The Treasurer has announced changes to Australia’s foreign investment review framework, effective from 10.30pm AEDT on Sunday 29 March 2020, relating to monetary thresholds and timeframes for reviewing applications. Details are available in our Guidance Note number 53, which addresses the effects of the changes. All material on this website should be read in light of the Treasurer’s announcement.

Monetary thresholds

On 29 March 2020, the Treasurer announced that due to the impacts of the coronavirus outbreak, all monetary thresholds will be temporarily reduced to $0, and that the FIRB will work with applicants to extend the timeframes for decision making to up to six months. Further information on these temporary changes can be found in 'Guidance Note 53: Temporary measures in response to the coronavirus', available on the FIRB website at www.firb.gov.au.

All other guidance material, including this webpage on monetary thresholds, should be read in light of those temporary changes. On this page, the temporary changes may have particular impact on matters related to, but not exclusively including:

  • the monetary thresholds for determining if the threshold test is met.

Where there is any inconsistency between this webpage and Guidance Note 53, the information in Guidance Note 53 takes precedence.

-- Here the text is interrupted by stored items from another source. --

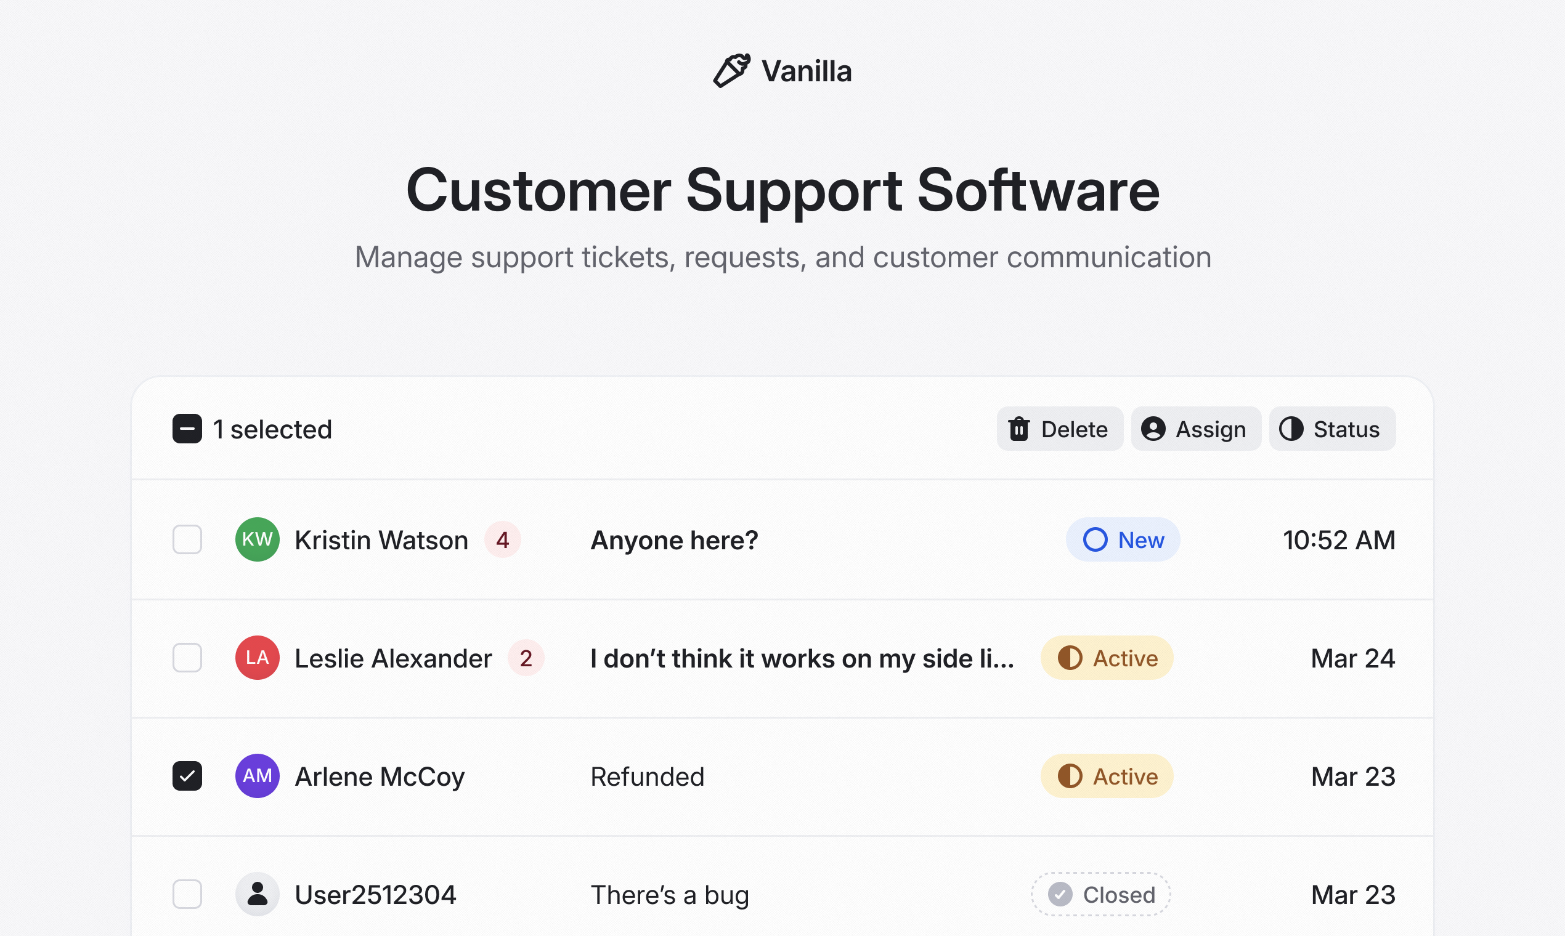Click the trash/delete bin icon
Image resolution: width=1565 pixels, height=936 pixels.
click(x=1021, y=429)
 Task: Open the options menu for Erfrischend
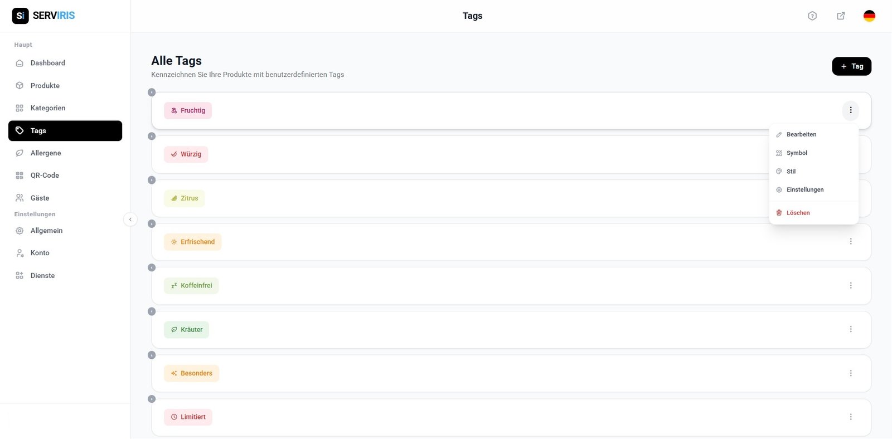tap(851, 242)
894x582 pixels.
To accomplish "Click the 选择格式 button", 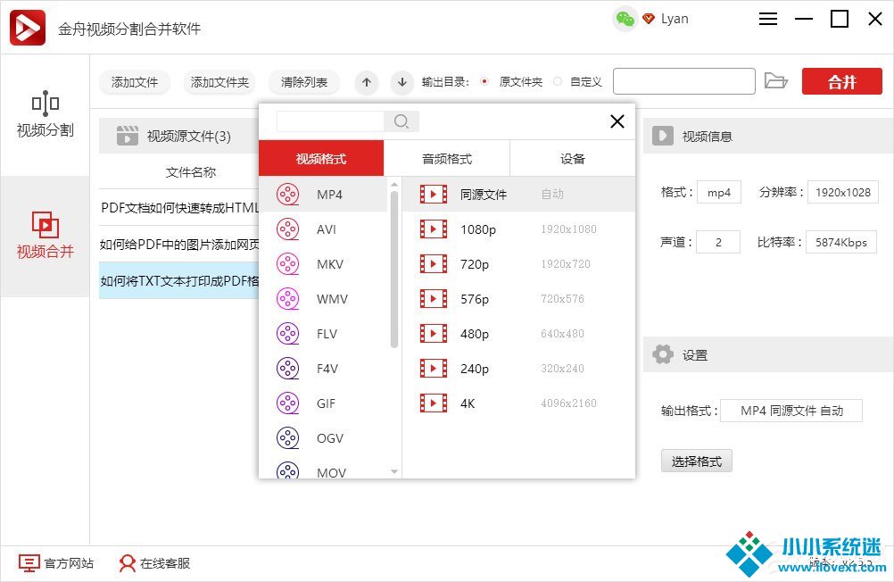I will (696, 461).
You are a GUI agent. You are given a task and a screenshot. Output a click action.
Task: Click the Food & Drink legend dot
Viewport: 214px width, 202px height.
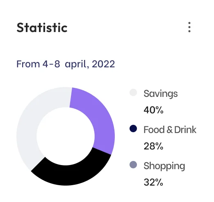point(133,129)
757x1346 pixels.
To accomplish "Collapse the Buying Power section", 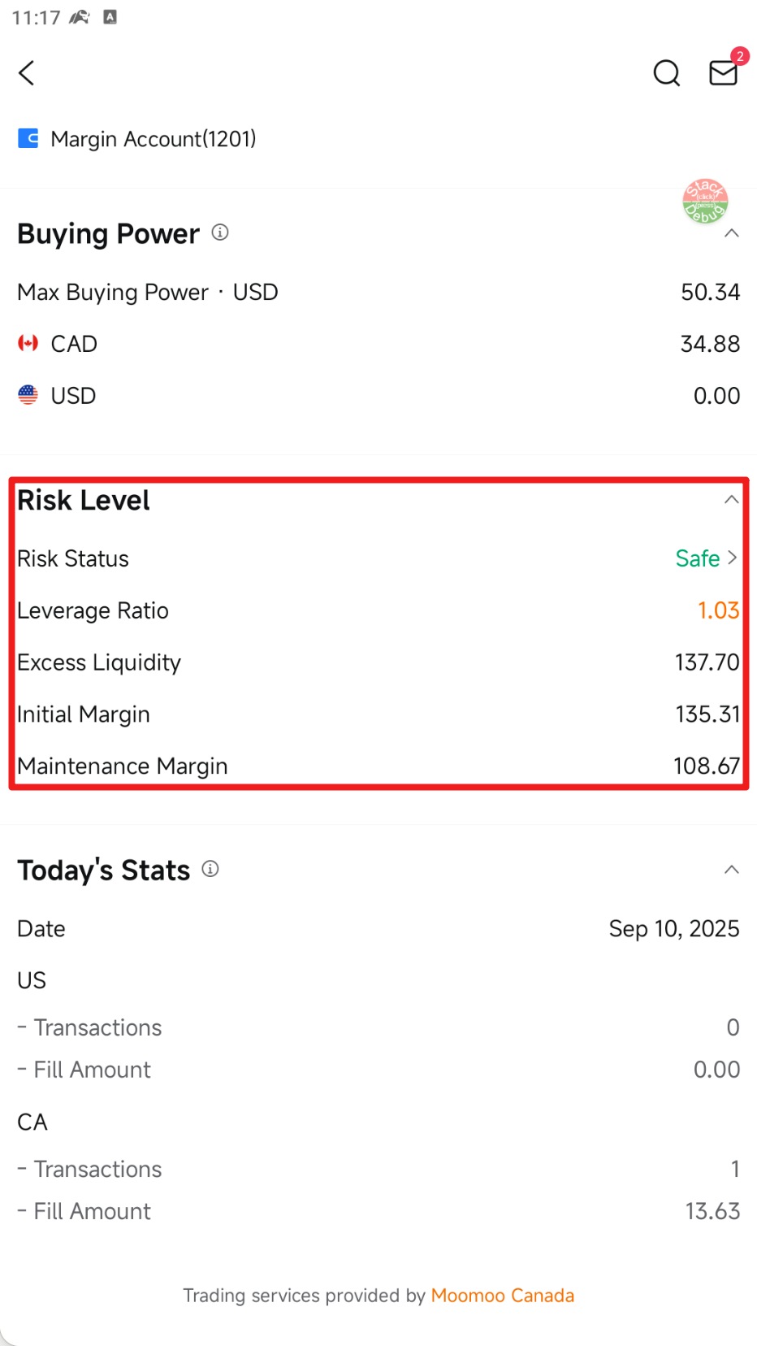I will click(731, 234).
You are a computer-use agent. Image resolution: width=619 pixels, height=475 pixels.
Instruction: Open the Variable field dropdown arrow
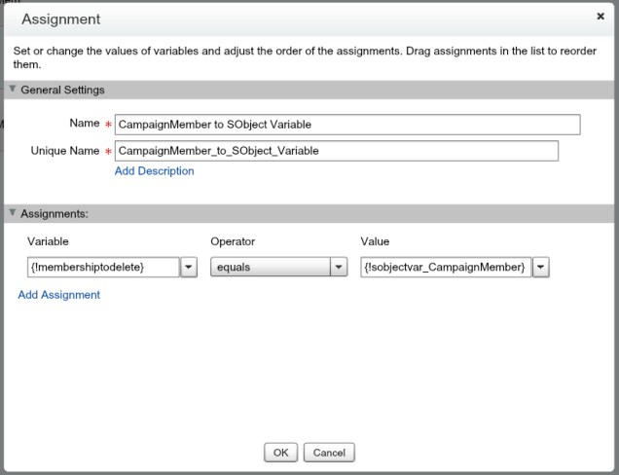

One of the tests in determining whether an action is a significant action under the Foreign Acquisitions and Takeovers Act 1975 is whether the monetary screening threshold test is met.

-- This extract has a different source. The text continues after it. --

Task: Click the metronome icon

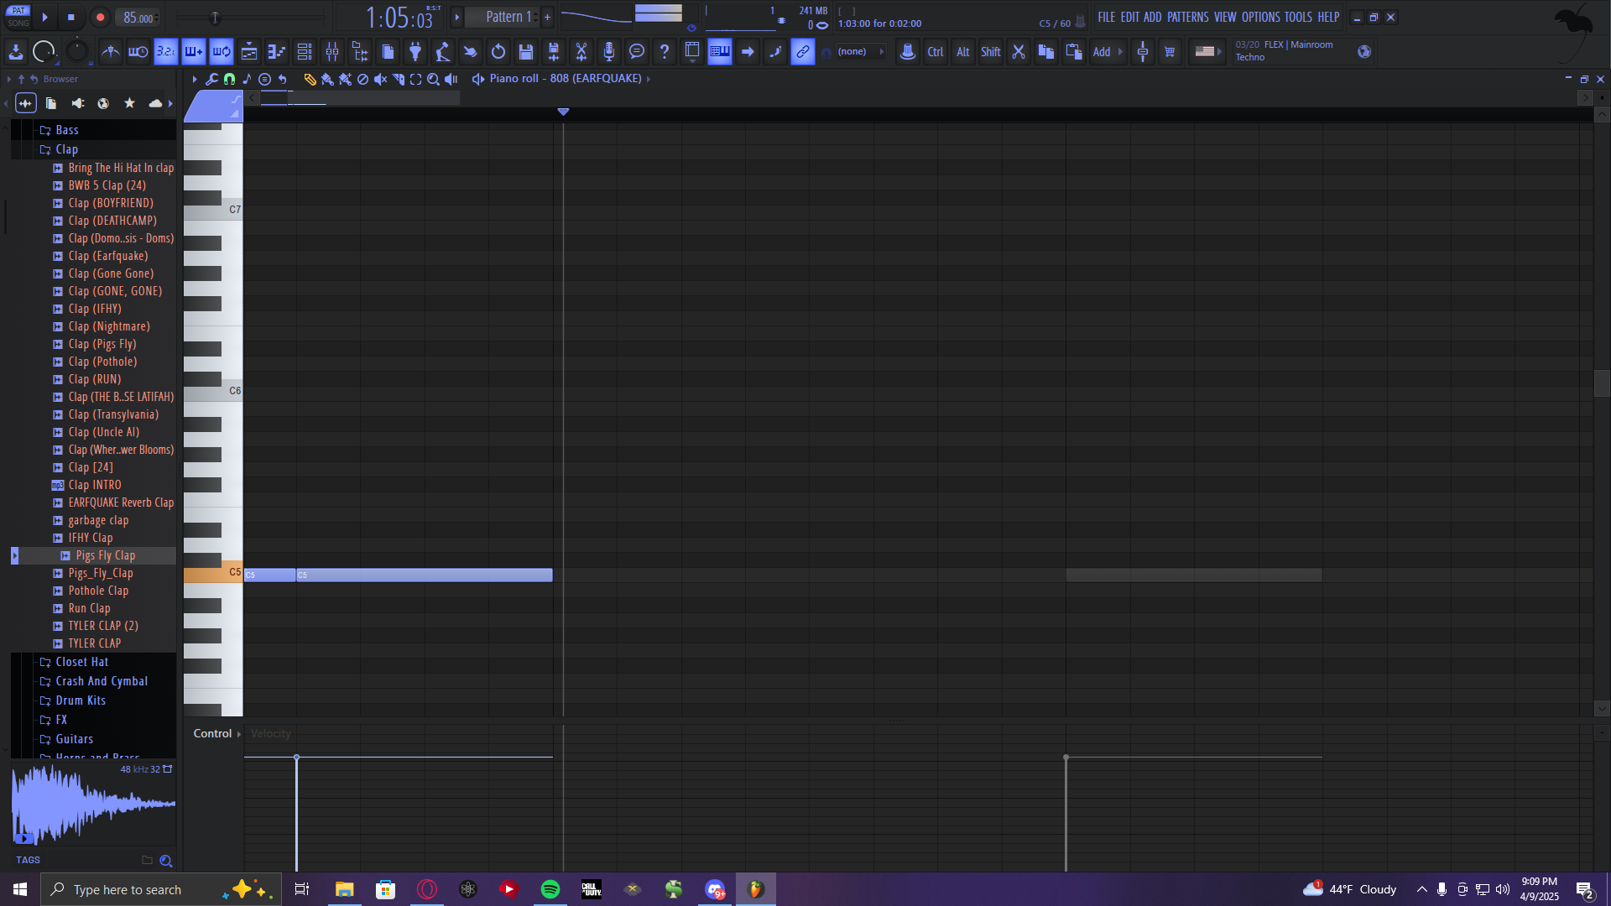Action: point(110,52)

Monetary screening thresholds are met when either the amount paid for an interest or the value of an entity or asset exceeds the threshold amount, depending on the type of action. The exception is for agricultural land, where the test is cumulative (except in relation to certain free trade agreement (FTA) partners' investors, as set out below).

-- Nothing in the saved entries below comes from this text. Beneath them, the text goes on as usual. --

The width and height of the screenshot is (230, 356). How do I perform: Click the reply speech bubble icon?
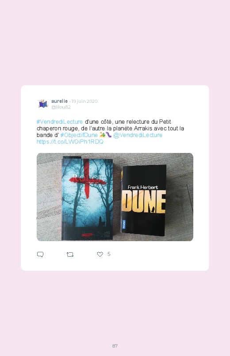pos(40,254)
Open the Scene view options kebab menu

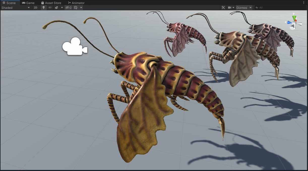pyautogui.click(x=304, y=3)
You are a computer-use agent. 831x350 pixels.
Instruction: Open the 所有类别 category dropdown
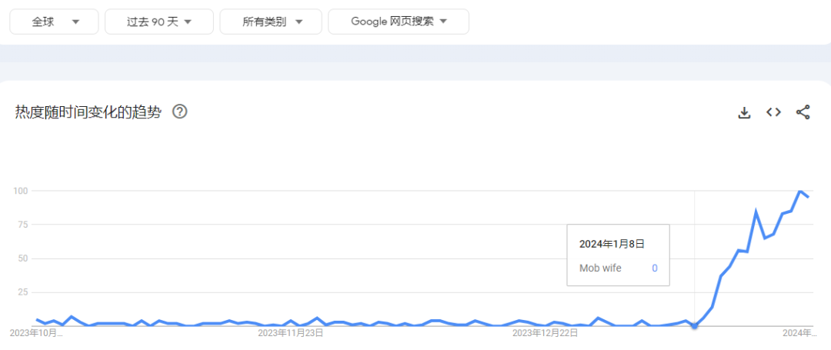[x=271, y=22]
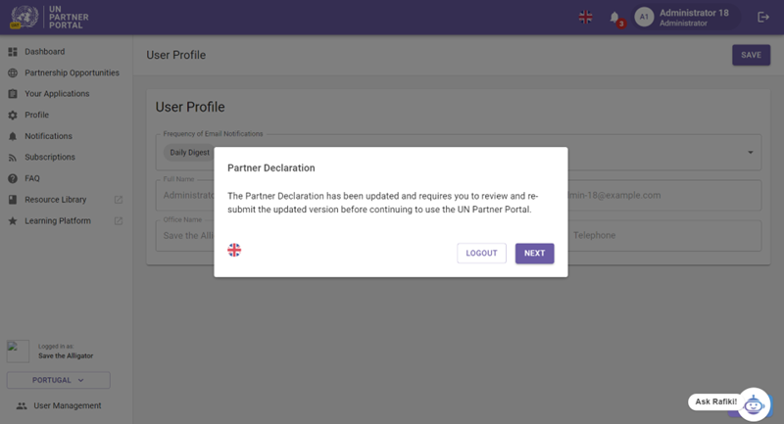The image size is (784, 424).
Task: Click the UK flag language icon in header
Action: coord(585,17)
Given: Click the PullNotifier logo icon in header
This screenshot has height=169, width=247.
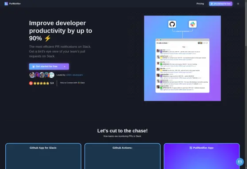Looking at the screenshot, I should coord(6,4).
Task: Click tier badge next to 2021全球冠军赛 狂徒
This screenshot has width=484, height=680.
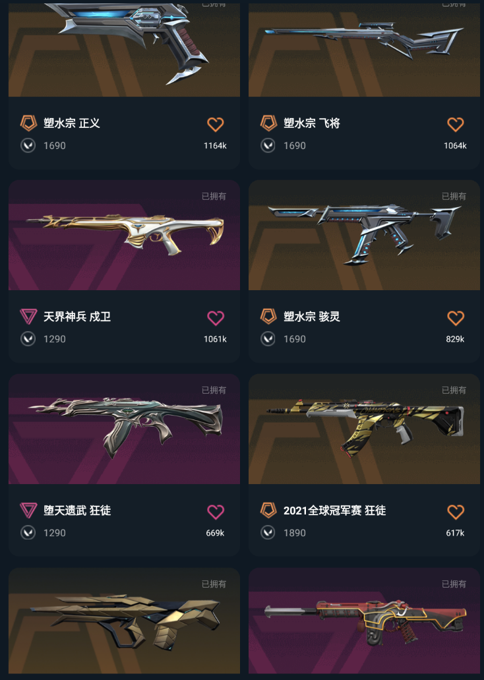Action: click(268, 510)
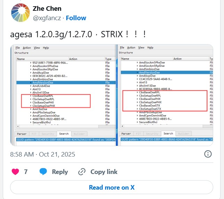
Task: Select the Search tab in right window
Action: click(168, 134)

Monetary screening thresholds are indexed annually on 1 January using the GDP implicit price deflator (except for the $15 million agricultural land threshold and the $50 million land threshold for investors from Thailand, which are not indexed).

Non-land proposals

Investor Action Threshold – more than:
From FTA partner countries that have the higher threshold1 Acquisitions in non-sensitive businesses $1,192 million
Acquisitions in sensitive businesses2 $275 million
Australian media business3 $0
Agribusinesses For Chile, New Zealand and United States of America, $1,192 million.
Others, $60 million (based on the value of the consideration for the acquisition and the total value of other interests held by the foreign person (with associates) in the entity)
Other investors Business acquisitions (all sectors) $275 million
Australian media business $0
Agribusinesses $60 million (based on the value of the consideration for the acquisition and the total value of other interests held by the foreign person [with associates] in the entity)
Foreign government investors All direct interests in an Australian entity or Australian business $0
Starting a new Australian business $0

Land proposals

Investor Action Threshold – more than:
All investors Residential land $0
Vacant commercial land $0
Privately owned investors from FTA partner countries or regions that have a higher threshold1 Agricultural land For Chile, New Zealand and United States of America, $1,192 million
Others, $15 million (cumulative)
Developed commercial land $1,192 million
Low threshold land4, $60 million
Mining and production tenements For Chile, New Zealand and United States of America, $1,192 million
Others, $0
Privately owned investors from non-FTA countries or regions, and FTA countries or regions that do not have the higher threshold Agricultural land For Thailand, where land is used wholly and exclusively for a primary production business $50 million (otherwise the land is not agricultural land)
Others $15 million (cumulative)
Developed commercial land $275 million
Low threshold land5, $60 million
Mining and production tenements $0
Foreign government investors Any interest in land $0

1 Agreement country or region investors are those from: the United States of America, New Zealand, Chile, Japan, the Republic of Korea, China, Singapore, Peru, a country (other than Australia) for which the Comprehensive and Progressive Agreement for Trans Pacific Partnership, done at Santiago on 8 March 2018, is in force (CPTPP) (as at 1 January 2020, the CPTPP is in force for: Canada, Japan, Mexico, New Zealand, Singapore and Vietnam), and the region of Hong Kong, China.

2 Sensitive businesses include media; telecommunications; transport; defence and military related industries and activities; encryption and securities technologies and communications systems; and the extraction of uranium or plutonium; or the operation of nuclear facilities.

3 For investment into an Australian media business, a holding of at least five per cent requires notification and prior approval regardless of the value of investment.

4 For Hong Kong and Peruvian investors, where developed commercial land is also sensitive land (see section 52(6) of the FATR), the threshold of $60 million will apply. Low threshold land includes mines and public infrastructure (for example, an airport or port).

5 Low threshold land (see section 52(6) of the FATR), includes mines and critical infrastructure (for example, an airport or port).